> _ARBEITSAUFTRAG 1_
Gib den Abschnitt des Kommentars zum Holocaust-Gedenken, der mit den Worten „Kommentar von Klaus“ beginnt und mit „genau zu betrachten.“ endet, noch einmal wieder und ersetze darin „Gedenken“ durch „Andenken“.
> _ARBEITSAUFTRAG 2_
Nenne alle Jahreszahlen, die im Kommentar zum Holocaust-Gedenken vorkommen.
> _ARBEITSAUFTRAG 3_
Beantworte anhand des Kommentars zum Holocaust-Gedenken die folgenden Fragen.
(a) An welchem Datum findet das Gedenken an die Schoah jedes Jahr statt?
(b) Seit welchem Jahr begeht die Bundesrepublik den Tag der Eroberung von Auschwitz besonders?
(c) Wie vielen Menschen kostete die Belagerung Leningrads das Leben?

Kommentar von Klaus Hillenbrand

Das Gedenken an die Opfer des Nationalsozialismus ist kein sehr altes Ritual. Erinnern heißt auch, alle Verbrechen der Nazis genau zu betrachten.

Ein polnischer Auschwitz-Überlebender am Montag. Bild: reuters

I n einer Gesellschaft fest verankerte Bekenntnisse mit sich wiederholendem Inhalt nennt man Rituale. Mancher mag Rituale mit Langeweile verbinden. Aber gewisse Rituale sind notwendig, denn mit ihnen versichern sich die Bürger eines Landes ihrer gemeinsamen Geschichte und der daraus erwachsenden Verpflichtungen. Das Gedenken an die Schoah am 27. Januar jeden Jahres ist so ein Ritual. Es geht dabei weniger um einen Erkenntnisgewinn, es geht nicht um neue Argumente, sondern vor allem darum, deutlich zu machen, dass die von Deutschen begangenen Verbrechen niemals vergessen werden dürfen.

Dabei sei hier daran erinnert, dass das Gedenken an die Opfer des Nationalsozialismus kein sehr altes Ritual ist. Erst 1996 bequemte sich die Bundesrepublik dazu, den Tag der Eroberung des Vernichtungslagers Auschwitz durch die Rote Armee besonders zu begehen. Das spricht nicht eben für ein angemessenes Gedenken zu Zeiten, als die meisten Täter noch am Leben waren.

Bisher stand im Mittelpunkt dieses Tages der Holocaust. Jüdische Überlebende sprachen im Bundestag von der Zeit der Verfolgung, von den Tätern und von ihrer Rettung. In diesem Jahr redete zum ersten Mal mit dem Schriftsteller Daniil Granin ein russischer Überlebender. Er erinnerte an ein Kriegsverbrechen, das in Deutschland kaum noch präsent ist: die Belagerung Leningrads von 1941 bis 1943, die mehr als einer Million Menschen das Leben kostete. Die Täter waren ganz normale Soldaten.

> _BEREITGESTELLTES MATERIAL_
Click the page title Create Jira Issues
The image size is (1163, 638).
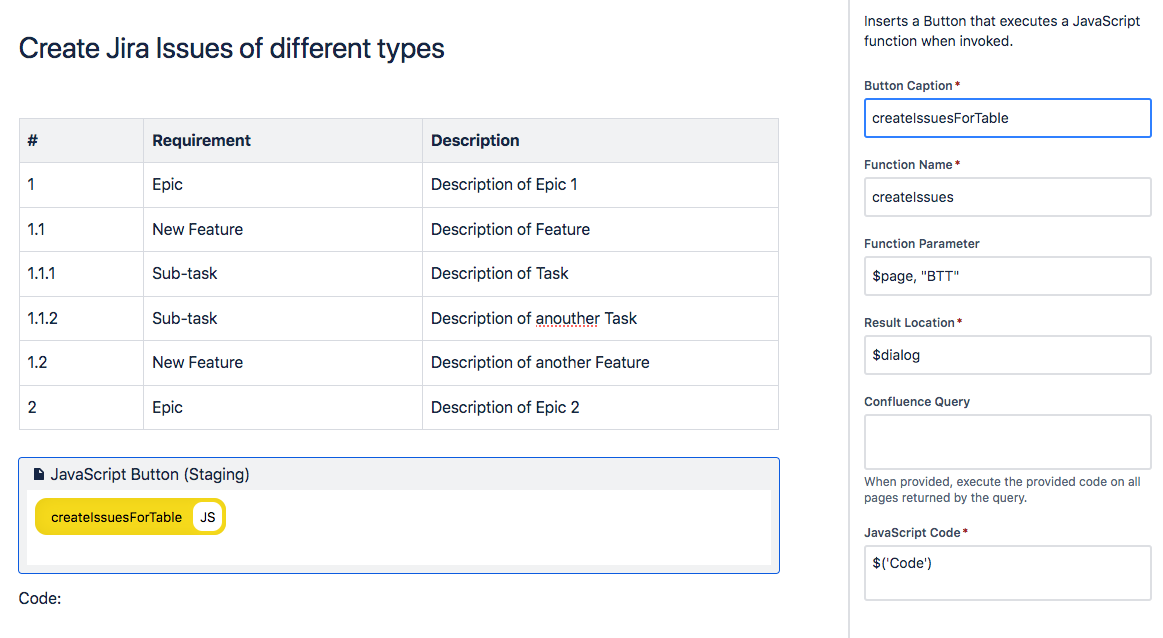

> _ERGEBNIS 1_
Kommentar von Klaus Hillenbrand

Das Andenken an die Opfer des Nationalsozialismus ist kein sehr altes Ritual. Erinnern heißt auch, alle Verbrechen der Nazis genau zu betrachten.

> _ERGEBNIS 2_
1996, 1941, 1943

> _ERGEBNIS 3_
(a) Am 27. Januar.
(b) Seit 1996.
(c) Mehr als einer Million Menschen.